Unsere Wanderung führte uns von Velbert-Langenberg über den Senderberg hinunter ins Felderbachtal und im Rundweg wieder zurück. Mit 18 Gut.drauflern starteten wir am Bahnhof in Langenberg. Der Weg führte uns ein kurzes Stück durch die Altstadt; doch bald ging es unter schattigen Bäumen entlang des Deilbachs bis zum Schwimmbad. Dann bergan ein langer Anstieg bis auf den Höhenweg.
Und in unserer Juniwanderung haben wir diese erkundet. Nachdem es die Nacht über durchgeregnet hatte, hörte es pünktlich ab 9 Uhr auf und wir hatten wie fast immer ein perfektes Wanderwetter. Mit einer kleinen Gruppe von sechs Personen starteten wir an der Hahnenfähre, gingen etwa 2 km am Leinpfad der Ruhr entlang, bevor es dann durchs Rohmbach- und Rossenbecktal schließlich durchs idyllische Rumbachtal ging. Der Biergarten im Liebfrauenhof lud uns zur Einkehr ein, um uns für die weitere Wanderung zu stärken. Unser Weg führte uns am Wildgehege im Witthausbusch vorbei und schließlich durchs Forsbachtal zurück zum Ausgangspunkt.

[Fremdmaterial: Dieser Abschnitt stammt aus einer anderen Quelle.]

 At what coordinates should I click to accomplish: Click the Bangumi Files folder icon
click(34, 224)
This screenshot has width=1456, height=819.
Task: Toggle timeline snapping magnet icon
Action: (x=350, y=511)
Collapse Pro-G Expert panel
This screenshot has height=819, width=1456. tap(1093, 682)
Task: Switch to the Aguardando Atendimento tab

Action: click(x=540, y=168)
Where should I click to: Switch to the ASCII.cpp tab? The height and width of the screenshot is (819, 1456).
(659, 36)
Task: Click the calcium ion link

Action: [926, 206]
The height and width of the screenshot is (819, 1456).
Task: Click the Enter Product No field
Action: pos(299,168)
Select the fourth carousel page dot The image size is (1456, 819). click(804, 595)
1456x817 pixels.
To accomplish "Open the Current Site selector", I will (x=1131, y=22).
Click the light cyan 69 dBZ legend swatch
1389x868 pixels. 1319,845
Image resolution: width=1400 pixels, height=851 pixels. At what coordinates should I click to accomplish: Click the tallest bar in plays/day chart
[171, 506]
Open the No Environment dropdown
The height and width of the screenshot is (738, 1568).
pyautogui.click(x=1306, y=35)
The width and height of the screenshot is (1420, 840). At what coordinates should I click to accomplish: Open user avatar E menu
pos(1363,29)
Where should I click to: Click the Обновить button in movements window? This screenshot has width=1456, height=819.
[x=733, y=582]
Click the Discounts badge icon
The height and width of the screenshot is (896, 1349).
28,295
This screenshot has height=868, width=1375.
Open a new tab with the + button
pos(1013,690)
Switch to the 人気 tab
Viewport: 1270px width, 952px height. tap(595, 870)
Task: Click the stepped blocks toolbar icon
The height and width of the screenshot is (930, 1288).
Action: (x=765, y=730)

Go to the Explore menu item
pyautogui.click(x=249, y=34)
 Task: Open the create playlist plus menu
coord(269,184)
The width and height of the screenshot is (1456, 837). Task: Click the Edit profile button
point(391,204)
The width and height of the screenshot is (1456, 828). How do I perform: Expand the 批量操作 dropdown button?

Unsere Maiwanderung führte uns durch die Elfringhauser Schweiz. Vom Parkplatz Nizzatal wanderten wir bergan an einem Forellenteich vorbei bis hoch zur Windrather Kapelle. Auf der Höhe genossen wir immer wieder die tollen Ausblicke auf das bergische Land.
Gemeinsame Einkehr im Café „Hof zur Hellen“
Einige aus unserer Gruppe sind eine kleine Etappe rund um den Biohof gelaufen. Pünktlich zur Mittagszeit kam die Sonne zu Vorschein, sodass wir alle zusammen eine gemütliche Runde zum Austausch hatten.
Unsere Märzwanderung führte uns nach Krefeld. Das Hülser Bruch ist Krefelds größtes Naturschutzgebiet.
Vom Parkplatz Flynnertsdyk/Langendyk wanderten wir durch das flach gelegene Waldgebiet, treffen auf Rot-, Damm,-und Schwarzwild in einem Wildgehege, bevor wir die drei vorhandenen Anhöhen erklimmen. Nach zwei Stunden hatten wir uns eine Pause in der Hülser Bergschänke verdient, um dann den Rückweg zum Parkplatz über die letzte Anhöhe anzutreten.
Auch im Februar scheint die Sonne. Bei schönem vorfrühlingshaften Wanderwetter starteten wir mit 15 Wanderfreunden am Schwimmzentrum Kettwig, um ein Stück vom Kettwiger Panorama-Steig nördlich der Ruhr zu erkunden. Der Weg führte uns durch hügeliges Gelände, bergauf und bergab..
Auch Hugo hatte Spaß...
..und war ein angenehmer Begleiter. Nach einer Stunde fühlte er sich schon als „Hütehund“ und hielt die Gruppe zusammen.
Gegen Mittag kehrten wir im Restaurant RoadStop, wo wir wieder sehr freundlich empfangen wurden, zu einer wohlverdienten Pause ein.
Unser Rückweg verlief auf der anderen Seite der Meisenburgstraße durch landwirtschaftliche Felder und Siedlungen, aber auch über Waldwege.